Department of Biology, Tufts University, 200 College Avenue, Medford, MA, 02155, USA.
Oecologia. 2021 May;196(1):13-25. doi: 10.1007/s00442-020-04848-w. Epub 2021 Feb 12.
Ecologists often collect data with the aim of determining which of many variables are associated with a particular cause or consequence. Unsupervised analyses (e.g. principal components analysis, PCA) summarize variation in the data, without regard to the response. Supervised analyses (e.g., partial least squares, PLS) evaluate the variables to find the combination that best explain a causal relationship. These approaches are not interchangeable, especially when the variables most responsible for a causal relationship are not the greatest source of overall variation in the data-a situation that ecologists are likely to encounter.

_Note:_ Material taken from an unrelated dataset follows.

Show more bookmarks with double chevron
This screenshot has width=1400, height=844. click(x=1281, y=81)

To illustrate the differences between unsupervised and supervised techniques, we analyze a published dataset using both PCA and PLS and compare the questions and answers associated with each method. We also use simulated datasets representing situations that further illustrate differences between unsupervised and supervised analyses. For simulated data with many correlated variables that were unrelated to the response, PLS was better than PCA at identifying which variables were associated with the response. There are many applications for both unsupervised and supervised approaches in ecology. However, PCA is currently overused, at least in part because supervised approaches, such as PLS, are less familiar.

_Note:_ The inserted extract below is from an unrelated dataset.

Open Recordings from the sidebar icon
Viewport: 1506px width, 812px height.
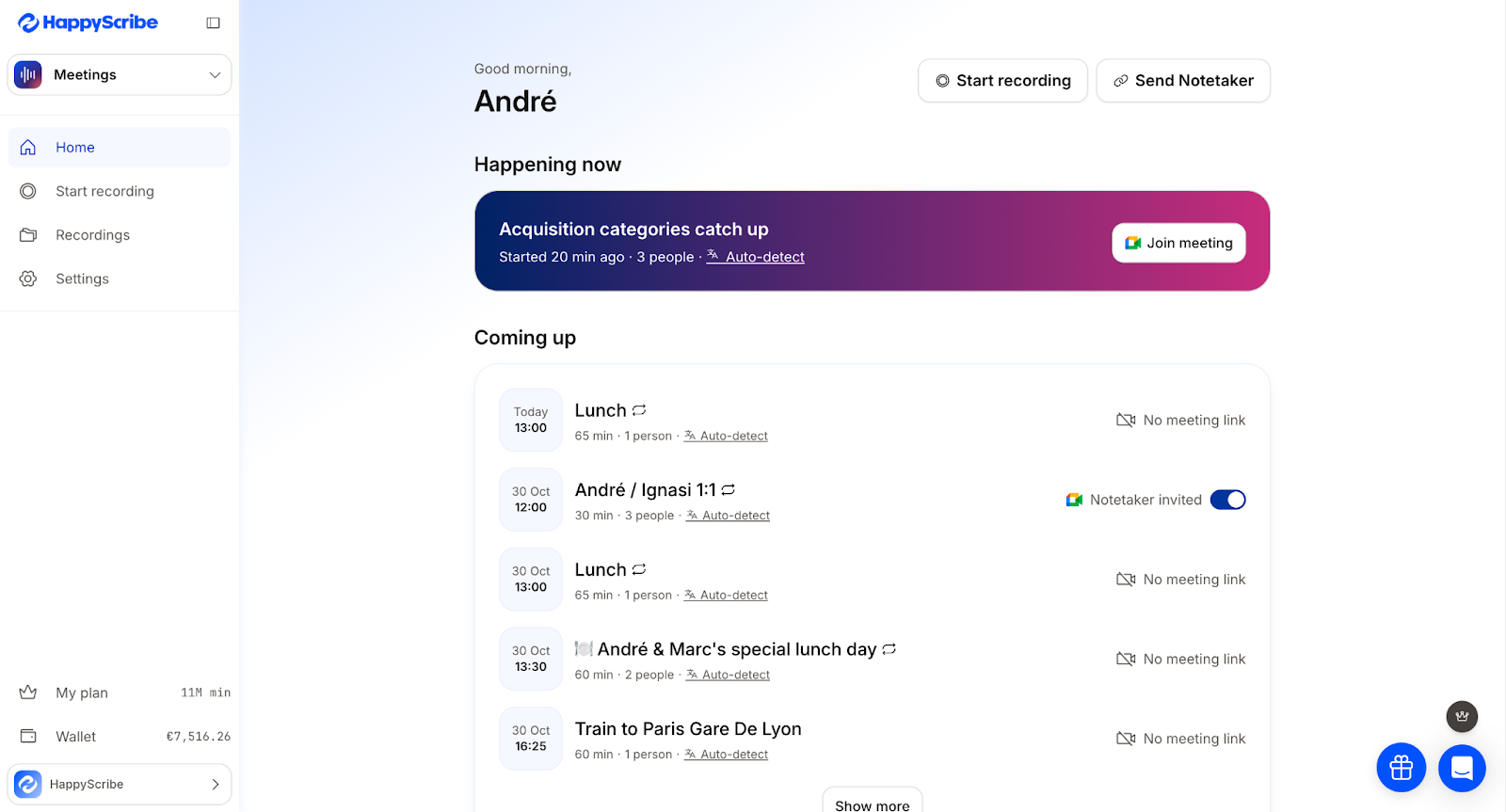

生态学家通常会收集数据,目的是确定众多变量中哪些与特定的原因或结果有关。无监督分析(例如主成分分析,PCA)总结数据中的变化,而不考虑响应。有监督分析(例如偏最小二乘,PLS)评估变量,以找到最佳解释因果关系的组合。这些方法不能互换使用,特别是当与因果关系最相关的变量不是数据中总体变化的最大来源时——这种情况生态学家很可能会遇到。为了说明无监督和有监督技术之间的差异,我们使用 PCA 和 PLS 对已发表的数据集进行分析,并比较与每种方法相关的问题和答案。我们还使用模拟数据集表示进一步说明无监督和有监督分析之间差异的情况。对于具有许多与响应无关的相关变量的模拟数据,PLS 比 PCA 更能识别与响应相关的变量。无监督和有监督方法在生态学中有许多应用。但是,PCA 目前被过度使用,至少部分原因是监督方法(如 PLS)不太为人所知。